4 Gedanken zu „Das generische Femininum und die Notwendigkeit, über Dinge zu reden

  1. Ohne Kommunikation findet nun mal kein Austausch Statt! Da sind missverständnisse bereits vorprogrammiert ohne das jemand dazu etwas gesagt hat.

  2. „Piratin Johannes nennt er sich.“

    Das ist Schwachsinn, sofern er nicht transsexuell ist.

    Und postgender ist „Piratin“ ganz sicher nicht, sondern genau das Gegenteil. Postgender kann es nur dann geben, wenn das Geschlecht physisch abgeschafft wird.
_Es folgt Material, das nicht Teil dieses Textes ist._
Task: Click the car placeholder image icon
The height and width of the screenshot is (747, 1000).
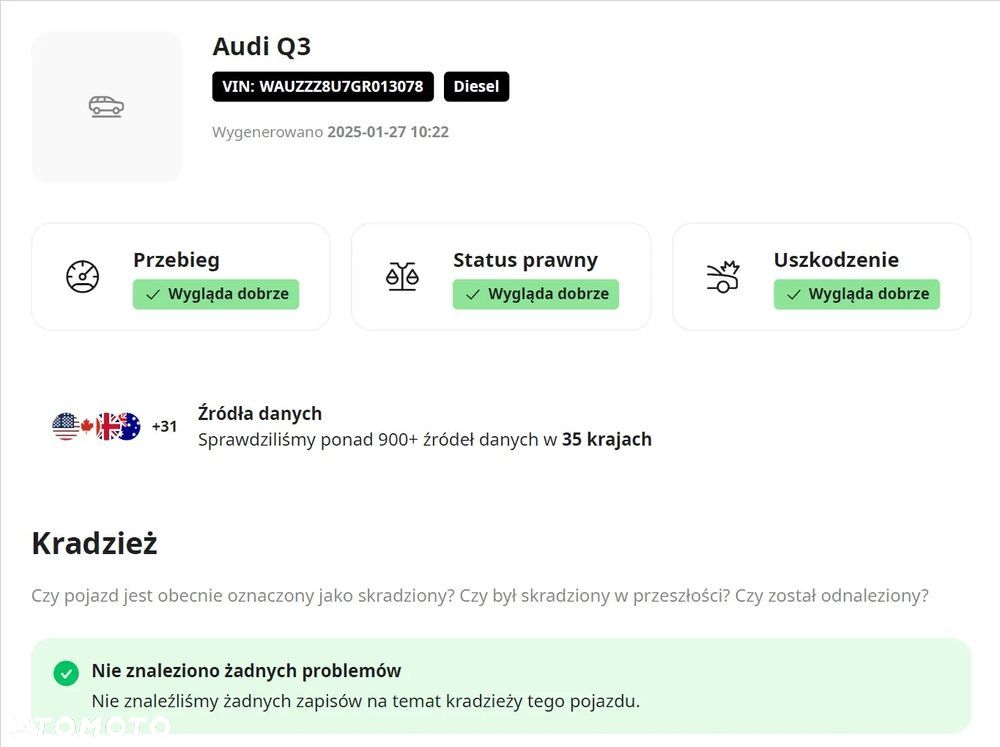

Dazu wäre entweder ein Eingriff in das menschliche Genom oder die Übertragung der Menschlichkeit auf intelligente Maschinen notwendig. Das eine wie das andere in Kombination mit künstlicher Reproduktion. Da weder das eine noch das andere heute technisch möglich ist, können sich die Idiotinnen ja überlegen, ob sie sich nicht in der Hoffnung einfrieren lassen, in 20000 Jahren schadlos wieder aufgetaut werden zu können. Das wäre gut für alle Beteiligten, glaub ich.

    Ich habe mir aber eben eine Bekanntmachung der Uni Karlsruhe durchgelesen, in der das generische Femininum verwendet wird. (Siehe „http://www.informatik.kit.edu/downloads/promotion//01_Promotionsordnung_15_08._2006.pdf“.) Im Briefkopf steht trotzdem „Rektor“ und nicht „Rektorin“. Die Lesbarkeit der Bekanntmachung wird nur indirekt gestört, u. z. weil die Lesegewohnheit gestört wird. Ich hatte das Gefühl, mich daran gewöhnen zu können. Man (!) kann sich ja an vieles gewöhnen. Aber offen gesagt: Ich will nicht. Dem Denken mag das ja gut tun, aber der Sprache nicht. Deutsche Wörter sind eh schon recht lang.